Our Human Advantage in a Digital World

The headlines can be scary. “Robots Are Taking Over Everything!” News reports often create fear and insecurity about the future, especially in the job market, and lead us to question our children’s potential for success. While it is true that automation is changing every aspect of our lives and redefining the workplace of tomorrow, there is something that is emerging as a clear advantage: our humanness.

A recent survey conducted by the World Economic Forum for their report, The Future of Jobs, highlighted the value of our human qualities.

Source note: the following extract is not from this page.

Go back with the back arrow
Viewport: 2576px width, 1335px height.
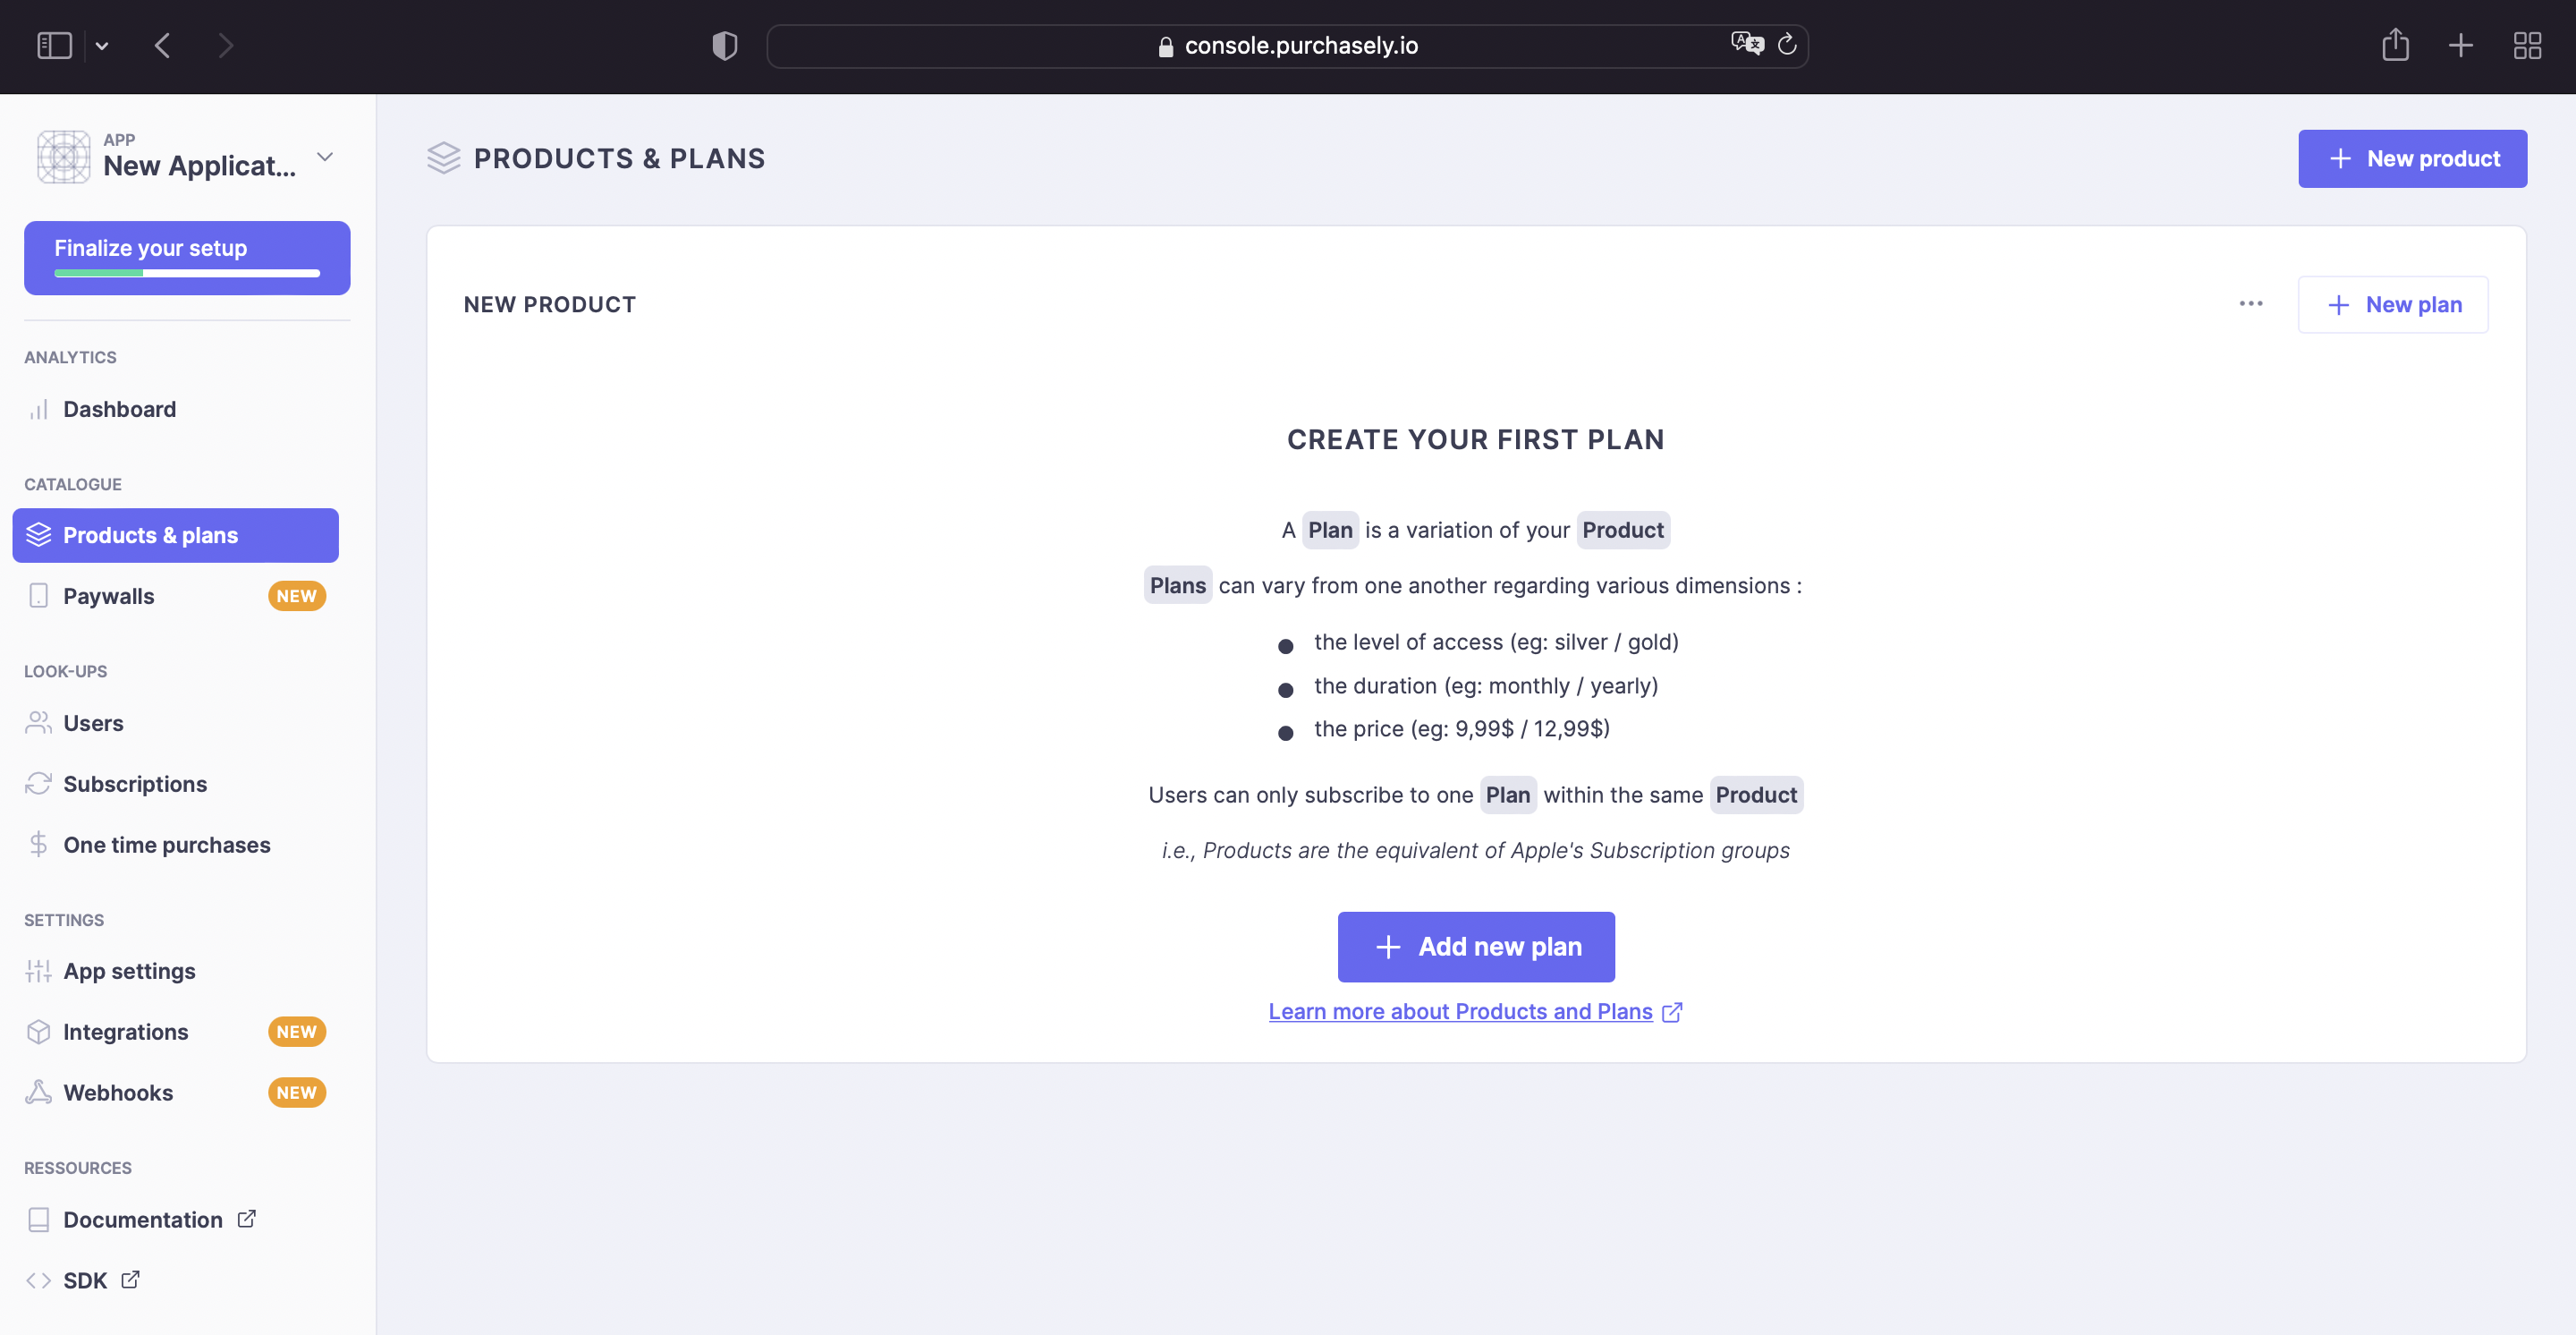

The list of the Top 10 skills needed for high-paying jobs by 2020 was:

  1. Complex problem-solving (requiring human interpretation of data)
  2. Critical thinking (requiring human logic and reasoning)
  3. Creativity (requiring human interpretation and expression)
  4. People management (requiring human leadership)
  5. Coordinating with others (requiring human collaboration)
  6. Emotional intelligence (requiring human perceptiveness)
  7. Judgment and decision-making (requiring human discernment and communication)
  8. Service orientation (requiring human charitability)
  9. Negotiation skills (requiring human interaction)
  10. Cognitive flexibility (requiring human adaptability)

In 2015, creativity was 10th on the list, now it is the 3rd. Creativity is not easily automated and because of the pace of economic change, the ability to find ways to maneuver people and organizations through this seismic shift is increasingly important.

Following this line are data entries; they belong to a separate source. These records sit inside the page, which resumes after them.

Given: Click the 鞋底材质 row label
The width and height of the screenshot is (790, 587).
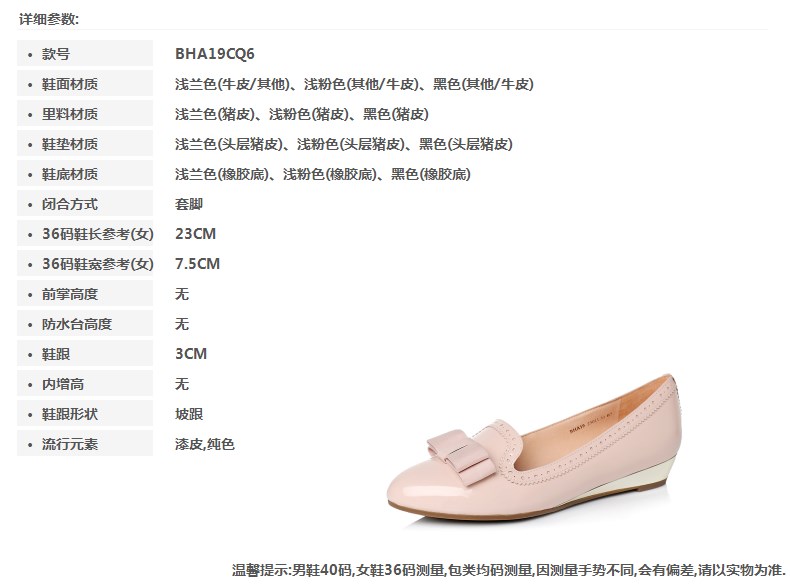Looking at the screenshot, I should [x=85, y=174].
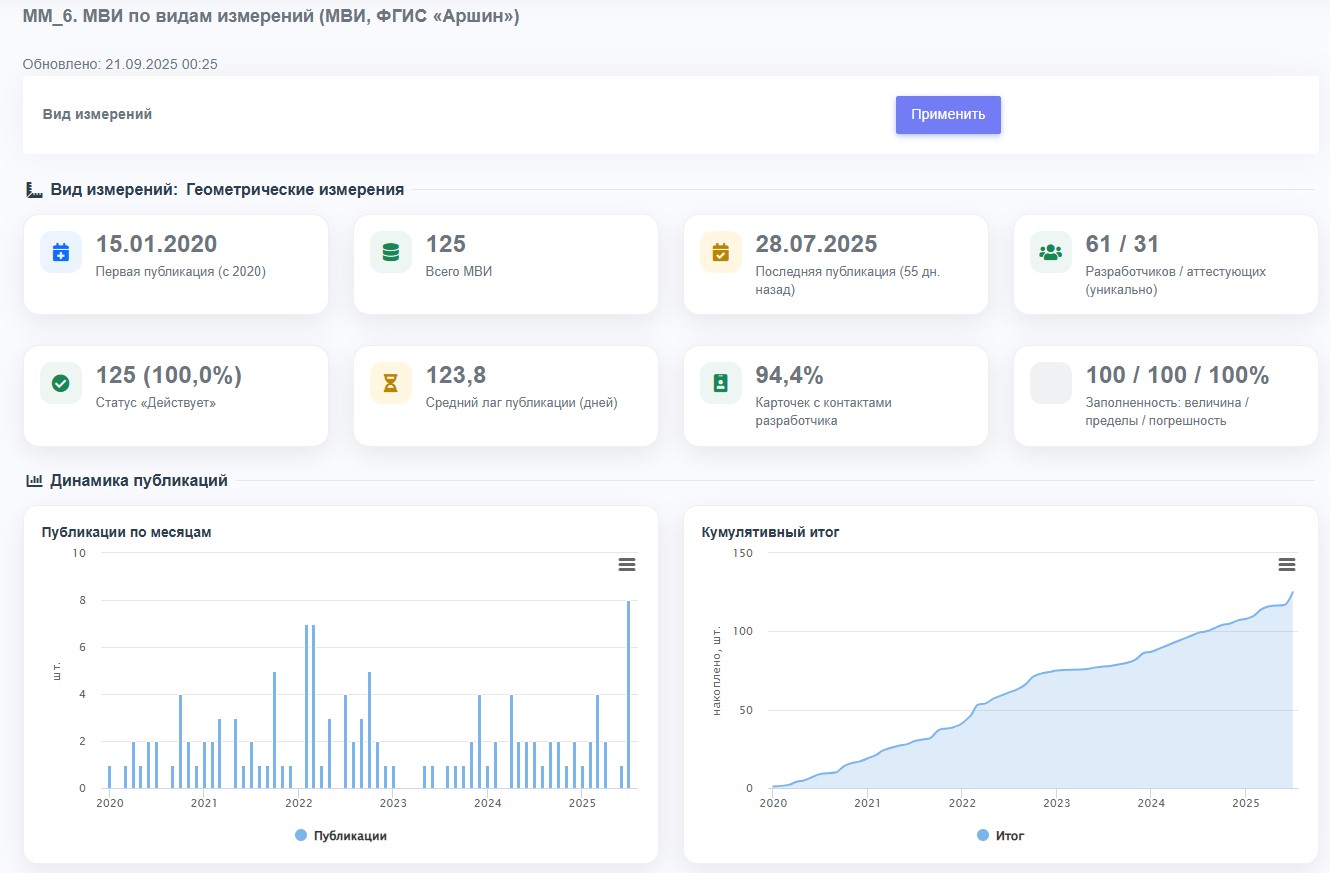Viewport: 1330px width, 873px height.
Task: Click the calendar-check icon for last publication
Action: click(720, 252)
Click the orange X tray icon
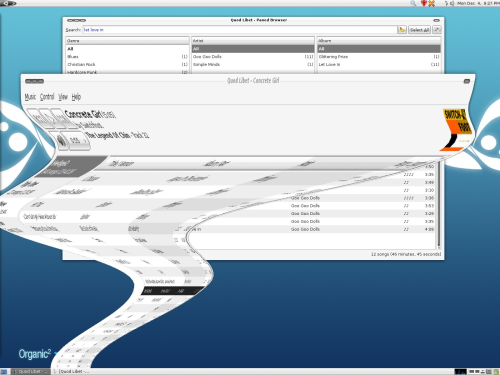Image resolution: width=500 pixels, height=375 pixels. 431,3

But, how well are we doing in preparing our children for this critical skill? According to some recent findings, not well enough. Dr. KH Kim, a professor at the College of William & Mary, analyzed over 300,000 creativity scores.

She found that American creativity scores increased each year between 1966 until 1990. From 1990 on, however, creativity scores have steadily declined. Most concerning is Kim’s finding that the sharpest drop in creativity scores occurred in elementary-age children from kindergarten through 6th grade.

Kim views the increasing of standardized schooling as a major culprit. Conformity, the hallmark of our school systems, impedes creativity.

Experts argue that creativity can be taught in all disciplines, not just art classes.  A 2010 Newsweek article by Po Bronson and Ashley Merryman, titled The Creativity Crisis, addressed this point.

Overwhelmed by curriculum standards, American teachers warn there’s no room in the day for a creativity class. Kids are fortunate if they get an art class once or twice a week. But to scientists, this is a non sequitur, borne out of what University of Georgia’s Mark Runco calls “art bias.” The age-old belief that the arts have a special claim to creativity is unfounded. When scholars gave creativity tasks to both engineering majors and music majors, their scores laid down on an identical spectrum, with the same high averages and standard deviations. Inside their brains, the same thing was happening—ideas were being generated and evaluated on the fly.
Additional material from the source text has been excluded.